OBI initiated its open data platform with carefully planned precautions to ensure confidentiality. All patient information is de-identified; names and records are stripped and encoded. Data are cleaned to ensure that the participant’s identity cannot be discovered. For example, MRI scans, which contain facial identification, go through significant processing, called defacing, to remove identifying features to ensure anonymity.

All data are shared in a controlled way; primary sources stay on the Brain-CODE analytics platform and cannot be downloaded. However, researchers can bring their own data into the platform, compare their patients’ MRI scans with the scans on Brain-CODE, and take away their own analyses, results, and statistics.

OBI abides by the Findability, Accessibility, Interoperability, and Reusability (FAIR) principles for data-sharing. Before potential viewers can access information, they must file an inquiry and complete an application (with an Institutional Review Board in the U.S. or Research Ethics Board in Canada) to verify they are researchers at reputable institutions requesting data for a project vetted by that jurisdiction. Once this information is verified by an oversight committee, the applicant can create an account and is then granted access.

“We want to make it as easy as possible [to view data] without too many constrictions,” says Mikkelsen. “We want to have a balance in the environment in which we can innovate. This is a global opportunity to move the needle on neurological disorders.”

Mikkelsen notes that OBI researchers, as well as scientists worldwide, are motivated investigators who test hypotheses, share discoveries, innovate in their fields, and ultimately create life-saving breakthrough discoveries. Although all primary data on OBI’s Brain-CODE platform are the product of OBI investigators, whatever new discoveries evolve from them belong to those scientists; OBI researchers do not take credit for subsequent, new findings by others.

“Data are not knowledge; knowledge comes from the analysis of data,” says Mikkelsen.

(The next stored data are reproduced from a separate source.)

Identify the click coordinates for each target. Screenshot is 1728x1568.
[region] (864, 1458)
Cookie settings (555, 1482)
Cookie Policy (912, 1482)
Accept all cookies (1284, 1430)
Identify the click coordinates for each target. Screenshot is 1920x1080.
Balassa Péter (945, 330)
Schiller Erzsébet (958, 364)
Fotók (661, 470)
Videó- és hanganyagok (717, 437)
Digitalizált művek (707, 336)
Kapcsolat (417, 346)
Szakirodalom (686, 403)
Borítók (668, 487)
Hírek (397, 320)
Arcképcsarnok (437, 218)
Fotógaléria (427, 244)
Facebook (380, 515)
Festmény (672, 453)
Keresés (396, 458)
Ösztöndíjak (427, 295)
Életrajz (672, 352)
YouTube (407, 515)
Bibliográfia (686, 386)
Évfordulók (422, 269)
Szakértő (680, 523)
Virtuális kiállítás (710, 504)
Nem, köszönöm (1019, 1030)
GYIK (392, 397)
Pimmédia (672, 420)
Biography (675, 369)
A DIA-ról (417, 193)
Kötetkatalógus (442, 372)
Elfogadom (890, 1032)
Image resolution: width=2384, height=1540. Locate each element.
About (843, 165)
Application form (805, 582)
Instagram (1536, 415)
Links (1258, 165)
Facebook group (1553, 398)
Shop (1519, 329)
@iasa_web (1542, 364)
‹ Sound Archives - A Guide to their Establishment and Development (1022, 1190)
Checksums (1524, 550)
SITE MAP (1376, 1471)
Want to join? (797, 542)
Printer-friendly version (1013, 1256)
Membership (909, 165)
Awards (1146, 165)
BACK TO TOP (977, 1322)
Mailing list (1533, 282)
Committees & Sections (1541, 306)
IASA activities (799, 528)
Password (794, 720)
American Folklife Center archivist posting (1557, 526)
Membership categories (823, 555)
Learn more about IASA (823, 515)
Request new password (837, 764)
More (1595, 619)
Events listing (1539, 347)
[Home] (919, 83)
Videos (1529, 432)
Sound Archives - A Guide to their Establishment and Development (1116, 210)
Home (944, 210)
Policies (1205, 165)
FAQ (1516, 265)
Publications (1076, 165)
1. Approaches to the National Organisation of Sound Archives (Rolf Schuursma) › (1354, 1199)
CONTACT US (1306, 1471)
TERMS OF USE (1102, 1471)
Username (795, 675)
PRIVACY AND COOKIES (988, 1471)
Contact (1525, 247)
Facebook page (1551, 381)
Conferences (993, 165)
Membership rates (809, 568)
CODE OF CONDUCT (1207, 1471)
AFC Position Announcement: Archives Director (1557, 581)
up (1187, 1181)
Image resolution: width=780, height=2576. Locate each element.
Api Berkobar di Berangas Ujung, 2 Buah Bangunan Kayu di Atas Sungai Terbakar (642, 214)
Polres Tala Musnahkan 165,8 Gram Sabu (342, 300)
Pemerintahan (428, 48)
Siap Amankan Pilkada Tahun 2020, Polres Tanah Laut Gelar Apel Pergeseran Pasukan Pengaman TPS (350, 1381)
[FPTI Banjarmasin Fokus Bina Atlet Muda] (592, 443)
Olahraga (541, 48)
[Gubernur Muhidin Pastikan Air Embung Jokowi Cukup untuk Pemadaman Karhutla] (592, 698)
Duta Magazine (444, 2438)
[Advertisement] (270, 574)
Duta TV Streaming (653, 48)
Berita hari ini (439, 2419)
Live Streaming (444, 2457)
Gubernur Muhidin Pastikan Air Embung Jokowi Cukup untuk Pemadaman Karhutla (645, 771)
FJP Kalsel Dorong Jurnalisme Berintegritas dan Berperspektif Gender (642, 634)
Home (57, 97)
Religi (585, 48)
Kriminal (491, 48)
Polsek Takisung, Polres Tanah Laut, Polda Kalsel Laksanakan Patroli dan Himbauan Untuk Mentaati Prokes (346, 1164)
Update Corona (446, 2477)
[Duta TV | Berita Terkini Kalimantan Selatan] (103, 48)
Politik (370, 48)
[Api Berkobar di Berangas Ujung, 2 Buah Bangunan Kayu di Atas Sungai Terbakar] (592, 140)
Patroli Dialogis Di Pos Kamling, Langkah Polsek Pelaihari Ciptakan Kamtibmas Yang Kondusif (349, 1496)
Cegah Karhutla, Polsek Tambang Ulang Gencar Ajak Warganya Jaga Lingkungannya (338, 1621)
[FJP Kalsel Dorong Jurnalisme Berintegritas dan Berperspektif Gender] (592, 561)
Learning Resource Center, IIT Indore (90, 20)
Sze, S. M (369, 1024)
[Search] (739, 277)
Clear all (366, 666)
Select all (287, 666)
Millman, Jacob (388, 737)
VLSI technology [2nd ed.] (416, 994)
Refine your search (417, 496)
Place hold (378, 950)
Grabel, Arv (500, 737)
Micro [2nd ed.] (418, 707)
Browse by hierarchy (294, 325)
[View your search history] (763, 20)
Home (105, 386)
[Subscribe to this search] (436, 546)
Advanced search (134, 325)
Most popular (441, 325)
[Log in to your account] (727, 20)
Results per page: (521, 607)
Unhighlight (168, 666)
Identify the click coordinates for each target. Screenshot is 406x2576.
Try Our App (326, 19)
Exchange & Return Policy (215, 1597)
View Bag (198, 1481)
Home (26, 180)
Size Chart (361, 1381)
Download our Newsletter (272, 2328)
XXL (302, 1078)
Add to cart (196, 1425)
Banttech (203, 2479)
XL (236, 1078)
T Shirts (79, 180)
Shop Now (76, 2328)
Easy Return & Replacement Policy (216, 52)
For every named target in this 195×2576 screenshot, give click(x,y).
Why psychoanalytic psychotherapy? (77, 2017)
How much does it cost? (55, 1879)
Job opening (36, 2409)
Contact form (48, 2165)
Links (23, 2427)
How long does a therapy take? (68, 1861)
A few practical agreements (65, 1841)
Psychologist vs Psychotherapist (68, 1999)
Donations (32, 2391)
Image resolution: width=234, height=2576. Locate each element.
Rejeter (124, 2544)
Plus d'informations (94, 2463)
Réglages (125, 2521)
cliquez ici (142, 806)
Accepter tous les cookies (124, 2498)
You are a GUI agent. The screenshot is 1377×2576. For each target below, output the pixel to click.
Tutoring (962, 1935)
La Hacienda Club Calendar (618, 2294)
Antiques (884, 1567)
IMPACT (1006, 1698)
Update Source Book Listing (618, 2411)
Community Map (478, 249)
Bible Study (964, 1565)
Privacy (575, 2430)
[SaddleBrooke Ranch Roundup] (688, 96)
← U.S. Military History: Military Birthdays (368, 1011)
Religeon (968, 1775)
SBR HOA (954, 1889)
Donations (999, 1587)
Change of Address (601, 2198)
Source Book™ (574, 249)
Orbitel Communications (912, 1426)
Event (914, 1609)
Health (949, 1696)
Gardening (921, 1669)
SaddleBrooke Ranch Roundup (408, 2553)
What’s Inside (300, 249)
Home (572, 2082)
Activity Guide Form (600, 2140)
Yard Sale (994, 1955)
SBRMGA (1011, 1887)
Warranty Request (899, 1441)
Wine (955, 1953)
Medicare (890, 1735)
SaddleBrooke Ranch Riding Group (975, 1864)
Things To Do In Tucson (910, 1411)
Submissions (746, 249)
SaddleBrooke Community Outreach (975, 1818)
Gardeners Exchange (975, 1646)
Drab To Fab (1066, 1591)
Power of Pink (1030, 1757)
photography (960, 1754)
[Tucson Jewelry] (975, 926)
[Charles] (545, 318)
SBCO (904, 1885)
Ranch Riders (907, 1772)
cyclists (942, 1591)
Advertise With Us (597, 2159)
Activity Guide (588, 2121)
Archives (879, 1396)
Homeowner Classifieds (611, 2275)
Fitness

We don’t presume to take a piece of someone else’s discovery. We are interested in a data-sharing community that brings its own derivatives onto the platform and builds from there. It’s sort of a global brain on these problems.”

Just as scientists dedicate themselves to discovery, Mikkelsen notes it is important to recognize the contribution of the clinical trial participants, who are “the people who invest significant time, energy, and emotional capital to contribute to ground-breaking research.”

These participants have, in a sense, become pioneers, living with autism, dementia, and other neurological diseases during Covid. OBI researchers adapted to their needs while continuing clinical trials by accommodating participation in their homes. For example, in ONDRI’s new Health in Aging, Neurodegenerative Diseases and Dementias in Ontario (HANDDS-ONT) study, coordinators are mailing wearable monitoring devices to participants, who wear and then mail them back. Participants also self-report outcomes on surveys at home and complete telemedicine visits. These study protocol changes may be permanent. “Even before Covid we were moving toward gathering data from participants living in their homes and communities and not just from the clinic,” says Swartz. “This better reflects people’s lives and how they manage their diseases in the real world.”

OBI staff are moving forward, planning what the next generation platform will look like. High performance computing infrastructure will include Artificial Intelligence (AI) and machine learning (ML) to allow continuous algorithms rather than intermittent releases. Because ML is dependent upon large amounts of data, much more is needed. “It’s too soon to say we’ve hit a home run,” says Mikkelsen. To address this need while upholding its commitment to an open science concept, OBI is collaborating with like-minded international scientists conducting research in similar ways.